Currently, EN101: Composition and EN151: Advanced Composition are the only courses that fulfill the FYC requirement for all cadets. Taught by the Department of English and Philosophy, topic-based sections of EN101/151 challenge all cadets to grow as thoughtful collegiate writers who are capable of contributing intelligently and responsibly to complex conversations in a variety of compositional modes and rhetorical situations. Such skills are necessary not only for further academic success and professional success as an Army officer but also for informed citizenship.

While most cadets complete EN101 or EN151 in their first semester, others do so in their second or third semester. Such cadets usually first complete a yearlong course sequence offered by the Department of Foreign Languages, "Academic Reading and Writing for International Cadets" (LE101 + LE102), depending on placement examinations administered in the summer before their plebe year begins.

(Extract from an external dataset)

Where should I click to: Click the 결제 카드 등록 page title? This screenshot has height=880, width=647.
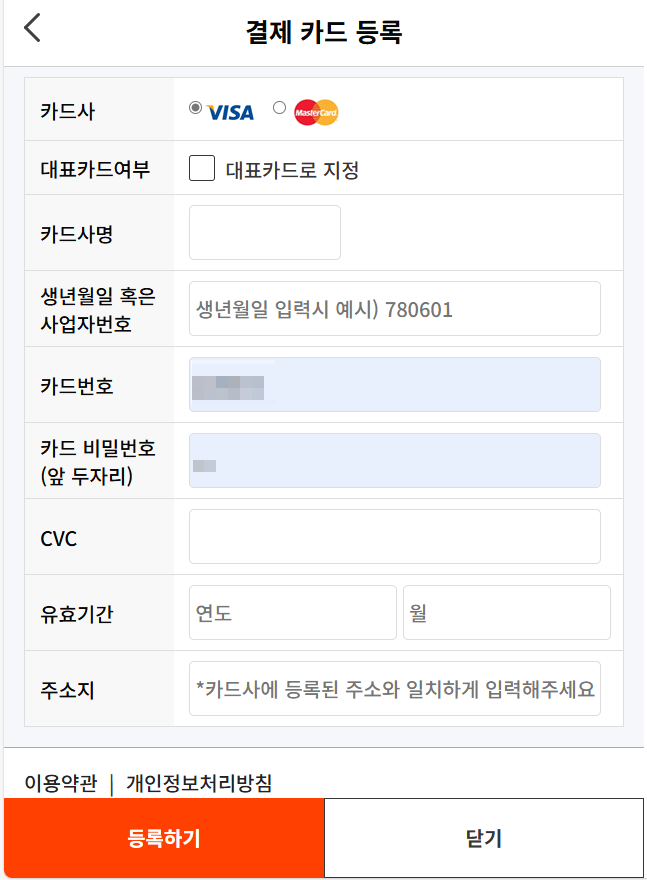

First Year Composition (FYC) Curricular Standards

  1. Completed by all cadets, most often in the first semester. Passage of EN101 or EN151 fulfills the FYC requirement regardless of whether a cadet exhibits proficiency on the SWE.
  2. Section sizes are limited to 15; overall instructor loads are capped at 60 cadets/instructor. Small sections and manageable grading loads are essential to comprehensive implementation of the WPWP Pedagogical Model and the multiple conferences that FYC faculty are required to conduct with all cadets (CS#6, below).
  3. Syllabus includes statements that explain the importance of a) writing as a student learning outcome for the course and b) further learning resources available to cadets (including the Mounger Writing Center). Item a references USMA Academic Program Goals and is authored by the Program or Course Director, as appropriate; item b is supplied by the WPWP.
  4. Writing is an integral and essential component of classroom instruction. The WPWP Pedagogical Model is employed comprehensively (7/7 enumerated approaches). Course Directors and faculty determine how to meet the intent of these approaches and how often these approaches occur.
  5. Multiple major assignments require a recursive writing process. Graded writing assignments are distributed throughout the term to enable cadets to build rhetorical knowledge incrementally; they are designed to encourage iterative drafting and substantive revision in response to instructor and peer feedback.
  6. Faculty conduct multiple individual or small group conferences with all cadets. They respond to cadet writing with timely, detailed, and personalized feedback. The usage of rubrics devoid of comments tailored to individual writers does not constitute appropriate feedback.
  7. Cadets must individually author at least 5,000 words of finished academic writing, including prepared or timed writing and writing for oral argument or presentation. Ungraded prewriting and drafting tasks, while valuable to the writing process, do not count as ‘finished’ writing.
  8. A minimum of 75% of the final course grade derives from individually-authored writing assignments. The culminating essay of the course is collected as an SWE.